A 87 ans, James Lee Burke ajoute une pierre à son œuvre romanesque. Dans Un autre Eden, il explore à nouveau ses thèmes de prédilection : la quête de rédemption, la lutte contre le mal et notre rapport à la nature.
L’action du précédent roman de James Lee Burke, Les Jaloux (Rivages/Noir, 2023), se déroulait au Texas et racontait l’adolescence d’Aaron Holland Broussard, sa découverte de l’amour mais aussi de la violence et du mal. Dans Un autre Eden, on le retrouve quelques années plus tard, mais dans le Colorado. Il a, pour un temps, laissé de côté ses rêves d’écriture et il mène la vie d’un ouvrier agricole itinérant, un peu comme un personnage d’un roman de Steinbeck. Aaron a trouvé du travail dans la ferme des Lowry, au milieu d’un paysage somptueux. Et sa rencontre avec la belle Joanne McDuffy lui rappelle que le bonheur reste accessible. Mais, chez James Lee Burke, le mal n’est jamais loin et il s’incarne souvent dans des hommes cruels et malveillants. Or Aaron et Joanne vont être très vite confrontés à plusieurs d’entre eux. Il y a d’abord Henri Devos, un professeur de peinture malfaisant qui rôde autour de Joanne et qui semble exercer une influence néfaste sur de jeunes drogués qui sillonnent l’état à bord d’un vieux bus. Mais il y aussi Rueben Vickers et son fils Darrel, deux individus sinistres et dangereux et dont le pouvoir semble sans limites.

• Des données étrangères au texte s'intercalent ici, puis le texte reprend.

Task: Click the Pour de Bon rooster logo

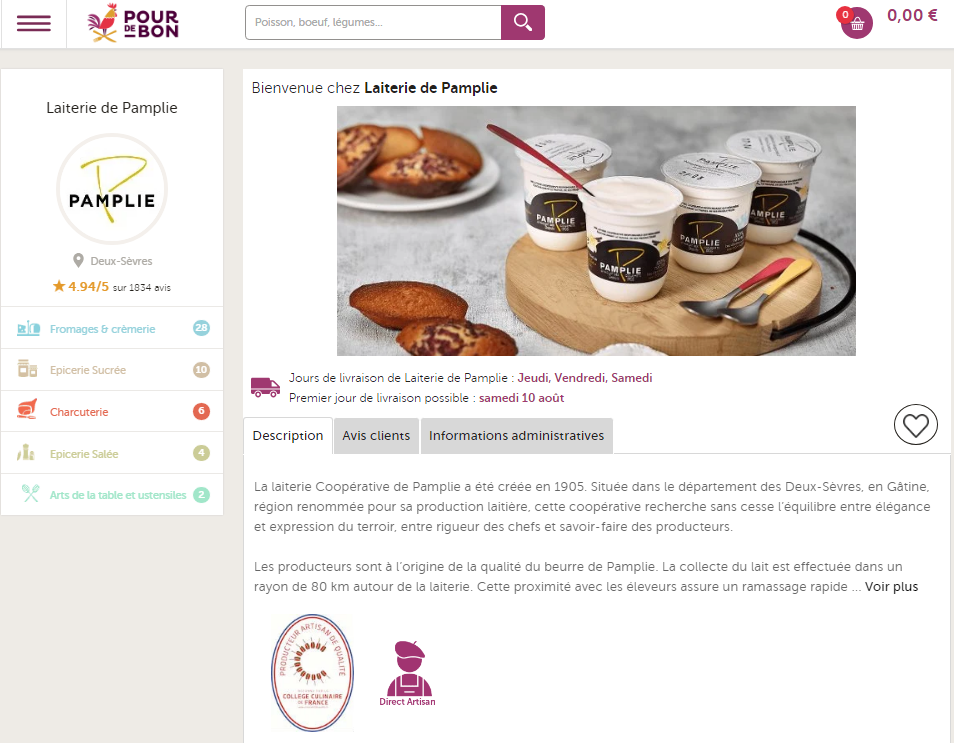Action: (133, 23)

Dès les premières lignes du roman, le lecteur familier de l’œuvre de Burke se sent comme chez lui. Au-delà du personnage d’Aaron que l’on connaît déjà, on retrouve ici tout ce que l’on aime chez cet auteur qui creuse inlassablement le même sillon : son lyrisme, notamment dans son évocation de la nature, ses réflexions sur la culpabilité et la rédemption et sa capacité à incarner des personnages marquants. Tous ici, à un moment ou à un autre, saisissent par leur complexité, leurs failles, leurs contradictions, leurs zones d’ombre. Aussi réussi que Les Jaloux, Un autre Eden marque une légère inflexion que l’on avait déjà perçue dans le premier volume consacré à Aaron Holland Broussard. Burke semble en effet se soucier de moins en moins de la dimension policière de ses intrigues. Ici, Aaron croise bien un personnage de flic – un flic malade, obsédé par la mort de sa petite-fille et qui ne cesse d’évoquer des cadavres retrouvés dans des champs ou des fossés. Mais le fil narratif est extrêmement ténu : l’enquête, ici, n’a jamais vraiment lieu, on suit davantage Aaron dans ses multiples confrontations aux autres et à lui-même.

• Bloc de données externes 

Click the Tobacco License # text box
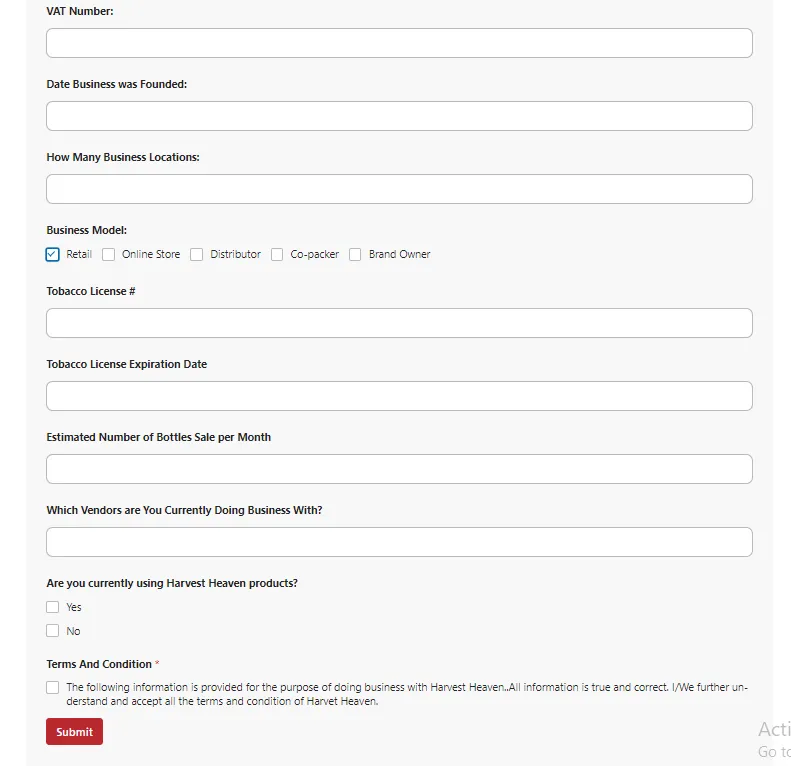The height and width of the screenshot is (766, 791). (x=399, y=323)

Roman assez bref d’un auteur qui aime généralement déployer ses intrigues dans de longs récits tortueux, Un autre Eden baigne dans une étrange atmosphère instable. On passe très vite du calme à la violence, de l’amour à la noirceur, de l’ombre à la lumière. Et le tout s’achève de façon quasi surnaturelle – ce qui n’étonnera pas ceux qui ont déjà lu James Lee Burke et qui savent que son œuvre a souvent flirté avec le fantastique.
On pourrait donc s’étonner de cette incroyable vitalité d’un auteur qui écrit depuis plus de cinquante ans. On préfèrera en profiter pleinement et attendre avec impatience le troisième volume de cette série, Every Cloak Rolled in Blood (déjà paru aux Etats-Unis), mais aussi Clete, la vingt-quatrième enquête de son personnage le plus célèbre, Dave Robicheaux. Tant que son œuvre restera à ce niveau-là, on sera au rendez-vous.